Instruction: Can you show every line of the material below that contains the word "element"?

· · · · · · ·

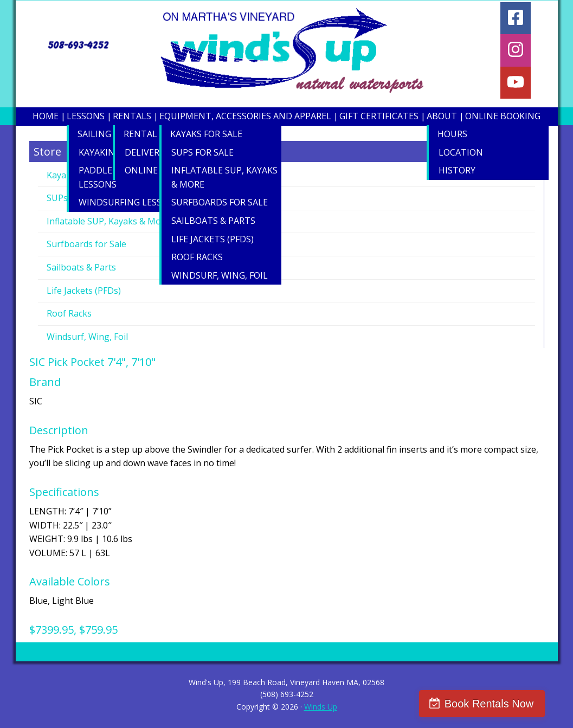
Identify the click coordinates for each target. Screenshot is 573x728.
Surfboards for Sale (86, 244)
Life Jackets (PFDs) (83, 291)
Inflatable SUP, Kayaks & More (108, 221)
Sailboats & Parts (81, 267)
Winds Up (320, 706)
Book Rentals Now (506, 704)
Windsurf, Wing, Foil (87, 337)
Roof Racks (69, 313)
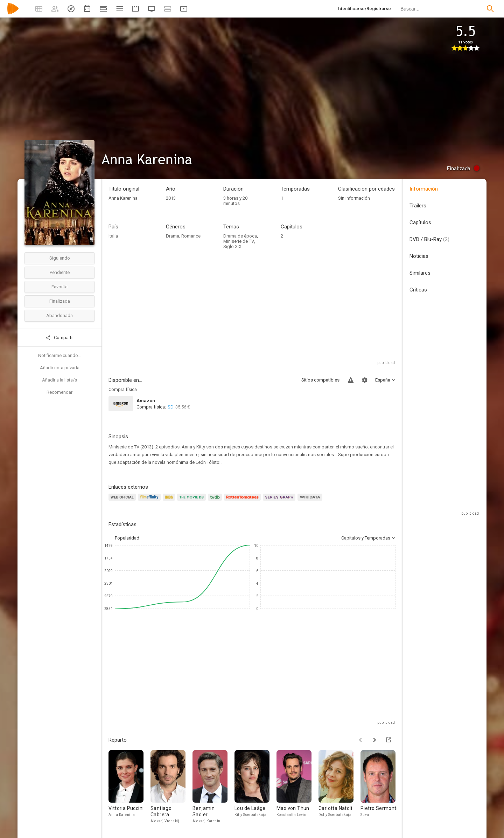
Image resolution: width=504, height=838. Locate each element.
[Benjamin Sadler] (214, 787)
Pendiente (59, 272)
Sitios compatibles (320, 380)
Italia (113, 236)
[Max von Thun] (298, 787)
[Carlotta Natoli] (340, 787)
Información (424, 189)
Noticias (419, 256)
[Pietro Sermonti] (382, 787)
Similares (420, 273)
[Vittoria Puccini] (130, 787)
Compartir (59, 338)
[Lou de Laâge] (255, 787)
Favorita (59, 287)
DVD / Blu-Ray (429, 239)
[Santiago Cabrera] (172, 787)
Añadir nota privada (59, 368)
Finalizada (59, 301)
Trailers (418, 206)
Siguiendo (59, 258)
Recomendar (59, 392)
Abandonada (59, 315)
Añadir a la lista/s (59, 380)
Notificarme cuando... (59, 355)
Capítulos (420, 222)
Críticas (418, 290)
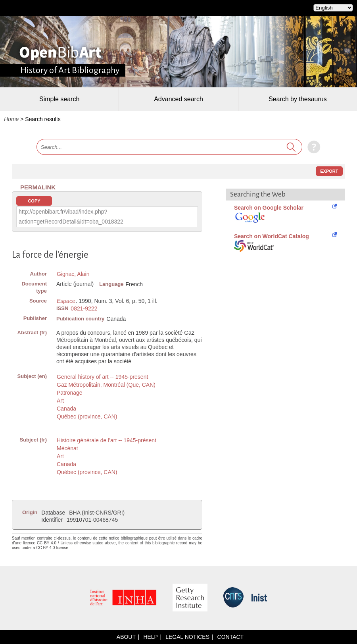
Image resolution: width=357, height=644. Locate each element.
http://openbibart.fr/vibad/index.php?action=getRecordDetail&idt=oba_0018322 (71, 216)
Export (329, 171)
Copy (34, 201)
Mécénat (67, 448)
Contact (230, 637)
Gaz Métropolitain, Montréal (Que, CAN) (106, 385)
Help (150, 637)
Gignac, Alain (73, 274)
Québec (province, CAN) (87, 416)
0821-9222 (84, 309)
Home (11, 119)
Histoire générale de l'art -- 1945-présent (106, 440)
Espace (66, 301)
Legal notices (187, 637)
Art (60, 401)
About (126, 637)
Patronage (69, 393)
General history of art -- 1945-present (102, 377)
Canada (66, 409)
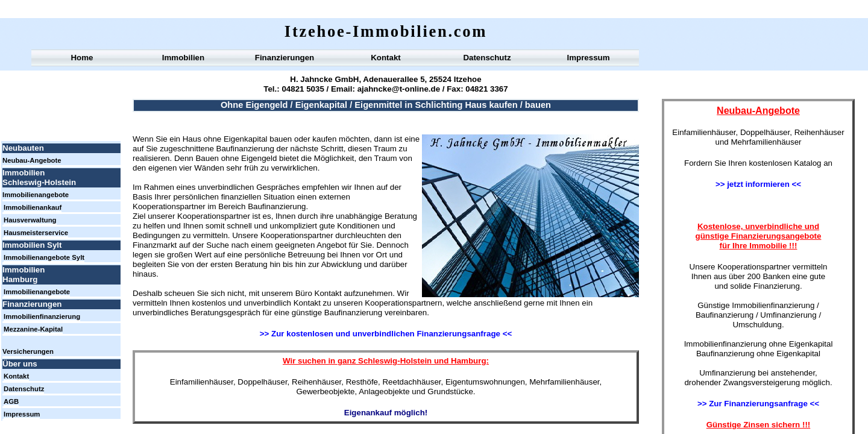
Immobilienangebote (36, 195)
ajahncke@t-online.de (397, 89)
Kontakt (386, 57)
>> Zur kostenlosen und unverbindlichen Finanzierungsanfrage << (386, 333)
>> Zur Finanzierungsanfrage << (758, 403)
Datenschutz (486, 57)
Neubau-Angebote (32, 160)
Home (81, 57)
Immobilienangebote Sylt (44, 257)
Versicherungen (28, 351)
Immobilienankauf (33, 207)
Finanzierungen (285, 57)
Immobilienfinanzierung (42, 316)
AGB (11, 401)
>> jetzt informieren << (758, 184)
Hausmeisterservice (36, 233)
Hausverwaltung (30, 220)
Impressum (588, 57)
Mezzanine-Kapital (33, 329)
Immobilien (183, 57)
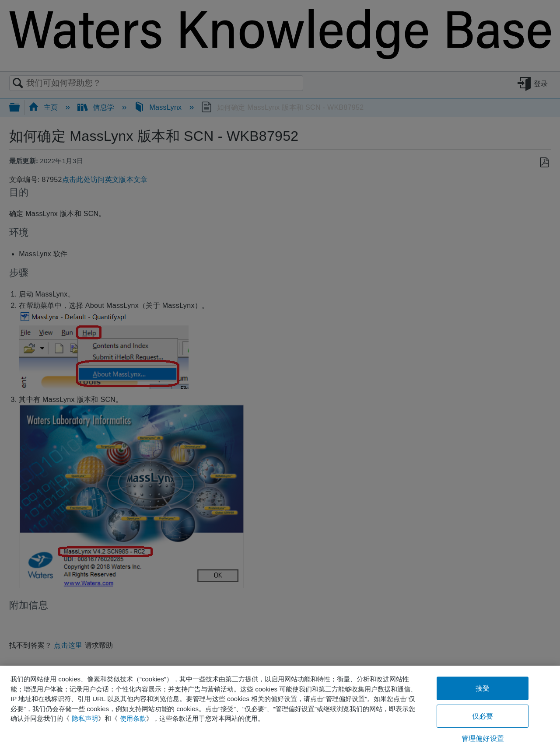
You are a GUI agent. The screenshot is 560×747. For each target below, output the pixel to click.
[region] (280, 706)
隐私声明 (85, 718)
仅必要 (483, 716)
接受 (483, 688)
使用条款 (133, 718)
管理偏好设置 (483, 738)
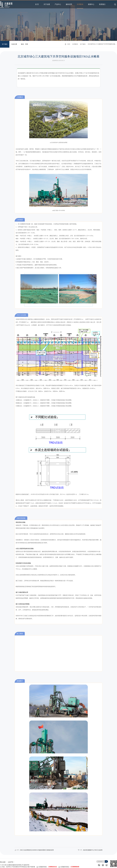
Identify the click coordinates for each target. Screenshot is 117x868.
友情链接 (100, 862)
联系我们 (102, 4)
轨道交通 (14, 44)
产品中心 (58, 4)
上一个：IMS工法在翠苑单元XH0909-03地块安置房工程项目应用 (34, 850)
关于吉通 (47, 4)
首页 (69, 44)
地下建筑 (5, 44)
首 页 (37, 4)
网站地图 (3, 862)
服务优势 (69, 4)
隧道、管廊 (24, 44)
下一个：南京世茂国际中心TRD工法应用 (90, 850)
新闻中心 (91, 4)
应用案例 (80, 4)
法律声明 (10, 862)
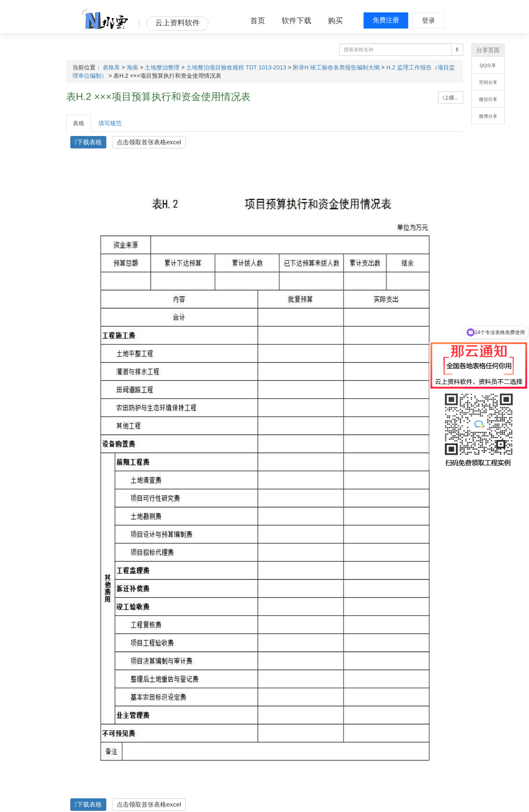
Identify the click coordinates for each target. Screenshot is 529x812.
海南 (132, 67)
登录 (428, 20)
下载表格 (89, 142)
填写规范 (110, 123)
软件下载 (297, 21)
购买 (335, 21)
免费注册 (386, 20)
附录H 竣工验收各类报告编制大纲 (336, 67)
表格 (79, 123)
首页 (258, 21)
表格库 (111, 67)
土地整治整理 (162, 67)
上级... (450, 98)
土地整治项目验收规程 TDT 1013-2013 (236, 67)
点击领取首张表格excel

· · · · · · ·

Solution below:
Image resolution: width=504, height=838. Locate each element.
Image resolution: width=357, height=644. Locate each element.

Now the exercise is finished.